19 March 2011

The Asphalt Sheriff

Kasich says "There's a new sheriff in town"

And that guy is Jerry Wray, a guy who worked as an asphalt lobbyist for the the past 11 years:


...Kasich tapped Jerry Wray as the next director of the Ohio Department of Transportation...

…”We’re going to be looking at the program and making sure it is the right size and trying to review it from the viewpoint of safety, economic development and, of course, congestion relief,” Wray said.

Wray also said the $150 million that current Gov. Ted Strickland in October promised to give to city transit systems in Ohio over the next three years also might be in jeopardy...

…After retiring from ODOT in 1999, Wray became vice president of Flexible Pavements of Ohio, an asphalt industry lobbying association.


Voters in the state are having significant buyers remorse about the results of last fall's election. In a rematch 55% say they would now vote for Ted Strickland to just 40% who would vote for Kasich. -Weigel blog

Cutting the Cincinnati Streetcar funding only transfers federal money to a lower-ranked road project

...John Kasich and ...(ODOT) are making an ill-informed mistake by reportedly denying federal funds to the Cincinnati Streetcar – ODOT’s highest-ranking proposed transportation project. Cincinnati city officials relayed to local media yesterday that Gov. Kasich would likely not approve state funding for Cincinnati's streetcar project due to “shortfalls in state funds.”

....the funds in question are not state funds – they are federal pass-through funds, most likely Federal Highway Administration dollars such as Surface Transportation Program (STP) and Congestion Mitigation Air Quality (CMAQ) funds administered by ODOT. Under federal law, these funds must pay for transportation projects or transportation programs only. They cannot be used for education, health care, prisons or other programs unrelated to transportation.

.... “The streetcar funding has nothing to do with the state's deficit. If it is not used for the streetcar, it will go to a lower-ranked Ohio road project or it will go to another state’s transportation project.”

Funding applications to ODOT’s Transportation Review Advisory Council (TRAC) are ranked using a scoring process by whether a project will achieve a more balanced and integrated multi-modal transportation system, embrace environmental stewardship, promote community economic growth and development, and leverage state transportation investment. These goals are aligned with federal transportation investment programs.

All Aboard Ohio and the Ohio Environmental Council believe that a project may not be denied these funds if the project has met all existing scoring criteria established by and if there are sufficient federal funds available.

Ohio receives about $50 million in federal CMAQ funds each year and many times more in STP funds. The streetcar is seeking $36.8 million in new federal funding.

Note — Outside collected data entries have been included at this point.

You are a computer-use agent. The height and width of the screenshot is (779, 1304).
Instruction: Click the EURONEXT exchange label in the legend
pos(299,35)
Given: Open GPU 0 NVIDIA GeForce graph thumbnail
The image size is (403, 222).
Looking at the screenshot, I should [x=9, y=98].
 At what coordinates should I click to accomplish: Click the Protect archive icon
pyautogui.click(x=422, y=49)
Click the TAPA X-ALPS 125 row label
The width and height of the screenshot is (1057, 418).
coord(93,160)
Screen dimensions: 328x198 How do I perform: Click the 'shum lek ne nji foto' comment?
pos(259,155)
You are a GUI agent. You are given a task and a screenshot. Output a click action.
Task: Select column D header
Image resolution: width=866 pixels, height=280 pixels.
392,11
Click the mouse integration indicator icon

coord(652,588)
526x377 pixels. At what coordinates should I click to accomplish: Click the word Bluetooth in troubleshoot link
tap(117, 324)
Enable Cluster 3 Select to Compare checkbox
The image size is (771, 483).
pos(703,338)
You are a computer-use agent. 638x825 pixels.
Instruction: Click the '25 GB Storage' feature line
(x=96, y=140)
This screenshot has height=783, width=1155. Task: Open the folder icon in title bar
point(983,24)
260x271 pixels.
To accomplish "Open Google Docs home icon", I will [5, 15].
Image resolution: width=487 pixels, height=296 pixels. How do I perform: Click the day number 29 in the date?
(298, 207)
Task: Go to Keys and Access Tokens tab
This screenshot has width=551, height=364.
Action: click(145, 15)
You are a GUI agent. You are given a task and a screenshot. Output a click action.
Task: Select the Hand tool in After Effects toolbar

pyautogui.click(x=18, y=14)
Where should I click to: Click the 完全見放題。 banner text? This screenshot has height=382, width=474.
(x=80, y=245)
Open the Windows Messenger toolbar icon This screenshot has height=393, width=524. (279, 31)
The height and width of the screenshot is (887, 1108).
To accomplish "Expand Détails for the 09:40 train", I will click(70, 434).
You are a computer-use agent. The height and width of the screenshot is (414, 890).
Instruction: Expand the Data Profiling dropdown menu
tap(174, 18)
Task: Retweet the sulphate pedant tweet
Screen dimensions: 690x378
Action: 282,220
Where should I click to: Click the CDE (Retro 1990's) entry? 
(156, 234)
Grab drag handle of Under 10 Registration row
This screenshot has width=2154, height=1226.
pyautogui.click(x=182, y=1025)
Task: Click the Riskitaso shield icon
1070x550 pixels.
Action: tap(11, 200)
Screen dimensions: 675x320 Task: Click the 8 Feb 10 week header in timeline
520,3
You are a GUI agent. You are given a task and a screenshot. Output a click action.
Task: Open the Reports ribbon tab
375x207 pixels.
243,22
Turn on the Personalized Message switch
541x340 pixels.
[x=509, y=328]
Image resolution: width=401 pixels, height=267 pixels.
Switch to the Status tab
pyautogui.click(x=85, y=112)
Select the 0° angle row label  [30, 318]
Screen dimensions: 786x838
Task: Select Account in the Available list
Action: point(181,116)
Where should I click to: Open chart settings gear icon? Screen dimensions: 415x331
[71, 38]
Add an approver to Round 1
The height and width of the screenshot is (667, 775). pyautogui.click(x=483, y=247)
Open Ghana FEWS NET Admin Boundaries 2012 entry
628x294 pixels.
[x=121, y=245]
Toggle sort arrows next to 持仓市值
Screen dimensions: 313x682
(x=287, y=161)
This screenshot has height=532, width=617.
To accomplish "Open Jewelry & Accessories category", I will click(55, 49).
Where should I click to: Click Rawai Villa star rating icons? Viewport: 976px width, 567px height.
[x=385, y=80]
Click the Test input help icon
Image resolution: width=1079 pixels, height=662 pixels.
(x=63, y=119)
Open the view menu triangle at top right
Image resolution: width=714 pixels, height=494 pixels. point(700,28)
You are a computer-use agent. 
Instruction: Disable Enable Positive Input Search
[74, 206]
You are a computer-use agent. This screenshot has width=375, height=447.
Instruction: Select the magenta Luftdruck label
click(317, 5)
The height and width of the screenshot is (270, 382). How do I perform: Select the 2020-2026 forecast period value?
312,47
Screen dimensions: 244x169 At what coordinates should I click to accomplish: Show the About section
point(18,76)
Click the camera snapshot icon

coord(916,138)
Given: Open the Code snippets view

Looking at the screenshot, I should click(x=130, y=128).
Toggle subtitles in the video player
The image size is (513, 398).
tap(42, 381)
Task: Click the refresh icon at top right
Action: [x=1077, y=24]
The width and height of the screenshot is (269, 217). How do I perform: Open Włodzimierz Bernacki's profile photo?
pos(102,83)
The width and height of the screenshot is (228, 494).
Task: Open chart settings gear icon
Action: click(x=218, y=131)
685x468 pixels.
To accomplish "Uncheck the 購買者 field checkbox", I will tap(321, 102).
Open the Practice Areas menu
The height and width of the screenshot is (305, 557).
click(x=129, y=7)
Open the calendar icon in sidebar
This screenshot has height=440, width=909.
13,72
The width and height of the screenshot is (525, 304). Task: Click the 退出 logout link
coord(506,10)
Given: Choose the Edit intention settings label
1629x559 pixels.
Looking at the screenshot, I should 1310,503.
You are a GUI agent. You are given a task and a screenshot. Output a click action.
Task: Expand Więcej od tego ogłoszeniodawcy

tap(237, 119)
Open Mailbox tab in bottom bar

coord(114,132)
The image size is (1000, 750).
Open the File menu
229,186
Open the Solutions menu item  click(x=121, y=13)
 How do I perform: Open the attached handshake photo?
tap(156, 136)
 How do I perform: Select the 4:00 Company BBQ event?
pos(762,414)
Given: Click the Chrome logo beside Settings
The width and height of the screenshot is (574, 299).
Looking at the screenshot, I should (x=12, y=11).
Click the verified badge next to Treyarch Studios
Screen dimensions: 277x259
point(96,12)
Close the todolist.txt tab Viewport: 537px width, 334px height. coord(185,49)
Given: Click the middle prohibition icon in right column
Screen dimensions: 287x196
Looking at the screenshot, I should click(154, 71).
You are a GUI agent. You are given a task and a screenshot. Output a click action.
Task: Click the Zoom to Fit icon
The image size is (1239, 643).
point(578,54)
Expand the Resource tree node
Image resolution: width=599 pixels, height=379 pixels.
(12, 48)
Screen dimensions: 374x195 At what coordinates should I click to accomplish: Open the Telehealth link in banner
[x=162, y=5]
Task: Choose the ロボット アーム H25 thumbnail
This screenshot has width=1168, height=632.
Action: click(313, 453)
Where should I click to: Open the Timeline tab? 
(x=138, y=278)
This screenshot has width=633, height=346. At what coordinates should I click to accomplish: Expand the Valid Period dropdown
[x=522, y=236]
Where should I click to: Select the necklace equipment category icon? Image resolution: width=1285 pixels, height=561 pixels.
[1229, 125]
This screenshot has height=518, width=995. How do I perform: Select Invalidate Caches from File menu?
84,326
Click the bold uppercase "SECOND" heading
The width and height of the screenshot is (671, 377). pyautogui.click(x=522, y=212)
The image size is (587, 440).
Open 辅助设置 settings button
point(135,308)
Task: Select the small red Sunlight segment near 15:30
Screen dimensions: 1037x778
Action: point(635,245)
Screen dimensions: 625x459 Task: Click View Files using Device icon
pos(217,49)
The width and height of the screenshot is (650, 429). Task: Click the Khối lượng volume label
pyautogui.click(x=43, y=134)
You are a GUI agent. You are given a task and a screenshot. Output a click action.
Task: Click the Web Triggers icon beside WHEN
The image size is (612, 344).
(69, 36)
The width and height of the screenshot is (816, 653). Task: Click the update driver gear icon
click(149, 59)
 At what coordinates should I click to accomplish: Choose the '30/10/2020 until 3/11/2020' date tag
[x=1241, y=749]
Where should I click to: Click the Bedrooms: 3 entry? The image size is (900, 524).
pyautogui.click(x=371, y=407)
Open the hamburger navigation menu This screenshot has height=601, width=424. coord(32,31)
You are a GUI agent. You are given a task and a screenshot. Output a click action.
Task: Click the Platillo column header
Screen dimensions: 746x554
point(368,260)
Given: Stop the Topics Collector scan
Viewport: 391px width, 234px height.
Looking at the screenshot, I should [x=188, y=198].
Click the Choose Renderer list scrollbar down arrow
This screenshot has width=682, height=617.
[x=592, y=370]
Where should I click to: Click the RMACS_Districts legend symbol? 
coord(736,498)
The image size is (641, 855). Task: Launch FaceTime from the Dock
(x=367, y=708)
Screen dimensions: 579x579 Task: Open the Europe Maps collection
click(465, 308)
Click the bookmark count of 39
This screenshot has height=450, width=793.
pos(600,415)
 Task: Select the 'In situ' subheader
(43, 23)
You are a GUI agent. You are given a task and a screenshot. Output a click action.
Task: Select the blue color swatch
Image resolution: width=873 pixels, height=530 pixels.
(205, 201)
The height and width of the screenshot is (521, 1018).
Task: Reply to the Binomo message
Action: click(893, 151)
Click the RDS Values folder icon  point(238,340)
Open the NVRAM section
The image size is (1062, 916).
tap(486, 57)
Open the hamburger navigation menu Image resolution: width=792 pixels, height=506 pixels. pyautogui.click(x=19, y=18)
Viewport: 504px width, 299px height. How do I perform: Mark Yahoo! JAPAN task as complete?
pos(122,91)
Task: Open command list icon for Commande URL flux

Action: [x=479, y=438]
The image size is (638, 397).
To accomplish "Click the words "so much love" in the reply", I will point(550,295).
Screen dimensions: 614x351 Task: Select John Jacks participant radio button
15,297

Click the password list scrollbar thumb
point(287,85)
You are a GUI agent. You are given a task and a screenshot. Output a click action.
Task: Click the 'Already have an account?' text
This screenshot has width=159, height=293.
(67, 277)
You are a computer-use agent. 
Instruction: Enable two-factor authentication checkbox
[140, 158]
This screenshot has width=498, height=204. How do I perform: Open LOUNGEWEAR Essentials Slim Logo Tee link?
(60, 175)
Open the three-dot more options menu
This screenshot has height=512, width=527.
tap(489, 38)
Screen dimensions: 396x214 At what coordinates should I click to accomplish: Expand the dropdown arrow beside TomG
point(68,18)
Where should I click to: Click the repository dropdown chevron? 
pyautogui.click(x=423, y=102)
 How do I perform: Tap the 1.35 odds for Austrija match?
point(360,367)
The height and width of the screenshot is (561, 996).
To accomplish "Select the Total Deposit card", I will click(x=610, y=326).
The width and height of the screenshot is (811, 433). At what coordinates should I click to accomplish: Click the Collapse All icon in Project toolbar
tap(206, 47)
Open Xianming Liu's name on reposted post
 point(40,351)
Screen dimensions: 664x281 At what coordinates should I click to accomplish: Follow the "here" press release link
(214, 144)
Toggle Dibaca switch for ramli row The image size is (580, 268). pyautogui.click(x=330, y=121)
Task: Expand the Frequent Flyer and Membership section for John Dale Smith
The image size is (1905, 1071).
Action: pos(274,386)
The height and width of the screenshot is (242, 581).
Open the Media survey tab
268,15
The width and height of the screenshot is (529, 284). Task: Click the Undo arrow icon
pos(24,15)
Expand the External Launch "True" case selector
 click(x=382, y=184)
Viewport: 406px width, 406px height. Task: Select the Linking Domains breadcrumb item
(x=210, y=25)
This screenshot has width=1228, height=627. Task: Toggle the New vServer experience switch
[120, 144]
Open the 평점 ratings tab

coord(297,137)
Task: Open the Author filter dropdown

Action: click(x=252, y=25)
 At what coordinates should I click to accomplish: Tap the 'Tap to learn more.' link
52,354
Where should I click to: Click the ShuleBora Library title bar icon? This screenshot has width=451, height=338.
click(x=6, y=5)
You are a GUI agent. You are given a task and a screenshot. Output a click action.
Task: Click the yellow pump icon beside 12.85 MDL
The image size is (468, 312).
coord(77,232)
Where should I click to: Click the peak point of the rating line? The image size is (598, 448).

The first phase of the $129.8 million Cincinnati streetcar earned the highest score (84) of any transportation project, existing or new, anywhere in Ohio being considered by the TRAC (100 is the highest possible score). The second phase, extending the streetcar to the Uptown area for $58.6 million, achieved a very high score of 71.5. The streetcar will be powered by electricity – a clean, affordable and domestically produced energy source.

“Why is our governor against redeveloping Cincinnati’s downtown and Over-the-Rhine areas with the streetcar? Steel rails offer a far superior path to jobs and growth and clean air than yet another asphalt road pitted with potholes,” said Jack Shaner, deputy director of the Ohio Environmental Council.

By comparison, Ohio’s half of the $2 billion Brent Spence Bridge achieved a TRAC score of only 44. And the three components of the $632.2 million project to convert State Route 32 into an expressway in Greater Cincinnati's Eastern Corridor achieved scores of only 34, 39 and 48 (SOURCE).

“The Brent Spence Bridge and State Route 32 are costly, taxpayer-funded projects that will not create more long-term job growth for the region than the streetcar,” Prendergast noted. “In the case of Route 32, it will use taxpayer money only to disperse existing jobs and residents farther out, while weakening the city of Cincinnati's tax base, increasing our dependence on cars and foreign oil and making the region's traffic and pollution worse, not better.”

Two studies estimate that the streetcar will stimulate new Downtown/Over-The-Rhine development worth $1.5 billion, or roughly 15 times the cost of the streetcar.

...TRAC last December recommended awarding $36.8 million of ODOT’s share of federal funds to two phases of the streetcar project. The first phase is slated to receive $35 million of the state’s allocation of federal funding in 2012, on top of $15 million already awarded for 2011. The Uptown phase was recommended to receive $1.8 million.